外耳道を3%過酸化水素水溶液でできるだけよく洗浄・消毒するか.アスピレーターで膿を吸引してください。 (吸引装置の負圧は高くなりすぎないよう注意)
0.3%オキシフロキサシン(テルビタール)点耳薬.リファンピシン配合液などの局所用抗生物質水性点耳薬を使用します。
膿が少なくなり.炎症が徐々に治まってきたら.グリセリン製剤やエタノール製剤の点耳薬を使用する。例えば.3%ホウ酸エタノールグリセリン.3%ホウ酸エタノール.5%クロラムフェニコールグリセリンなどである。
鼓膜穿孔は.感染症が完全に治り炎症が治まれば.自然治癒する患者さんもいます。
注意事項
1.子どもの授乳時にミルクが耳管を通じて中耳に流れ込み.この病気になりやすいので.授乳の仕方をマスターすることが大切です。
2.感染症を抑えるために十分な抗生物質やスルフォンアミド系薬剤を早めに投与し.症状が治まってから5~7日後まで服用を中止し.完治を目指します。 症状が治まったからといって服用を中止すると.慢性中耳炎に移行することがありますので.ご注意ください。

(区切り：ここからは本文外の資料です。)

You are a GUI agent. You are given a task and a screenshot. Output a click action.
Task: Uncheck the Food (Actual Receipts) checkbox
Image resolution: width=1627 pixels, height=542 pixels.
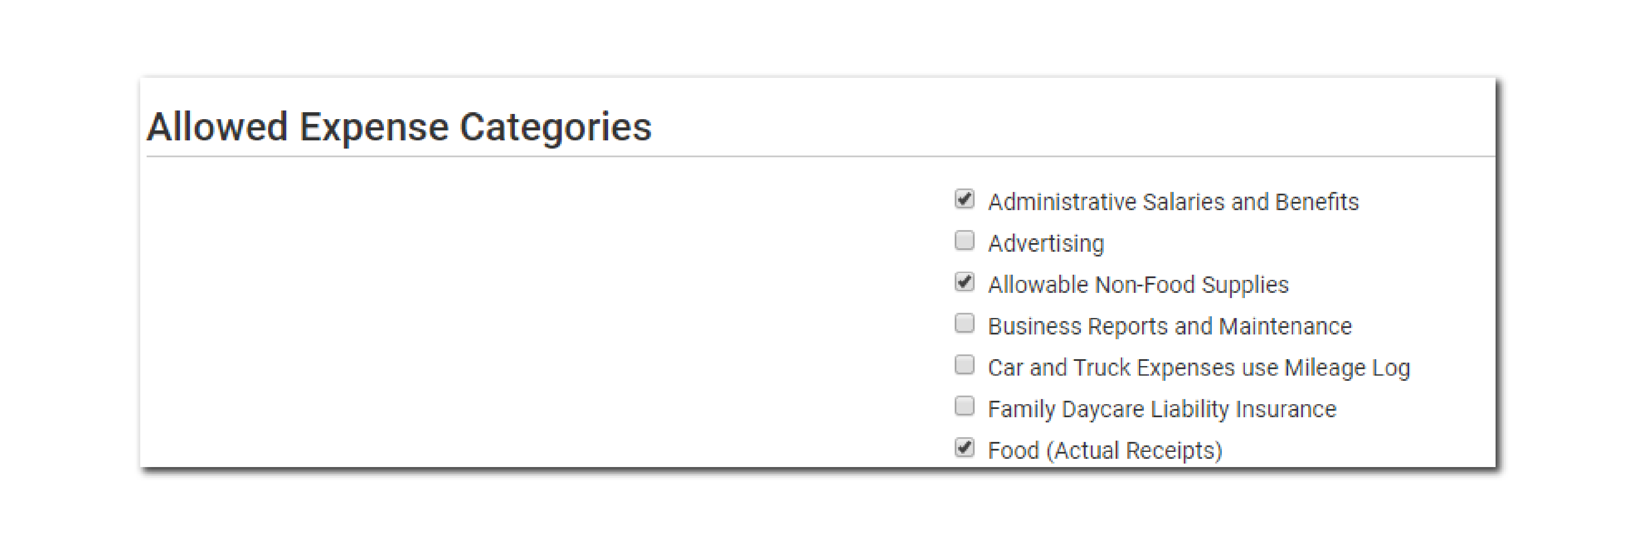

3.赤外線や超短波などの理学療法で.痛みや炎症を和らげることができます。
4.全身支持療法.休息に注意を払い.食事を調整する。
5.局所薬は.医師の指示に従って投与し.無差別に使用しないこと。
6.アデノイド肥大症.慢性副鼻腔炎.慢性扁桃炎など.鼻や咽頭の慢性疾患を積極的に治療すること。
7.体力を向上させ.上気道感染症を積極的に予防・治療するための運動。 各種感染症の予防接種を広く行い.高齢の鼓膜穿孔や鼓室チューブ留置は水泳禁止とする。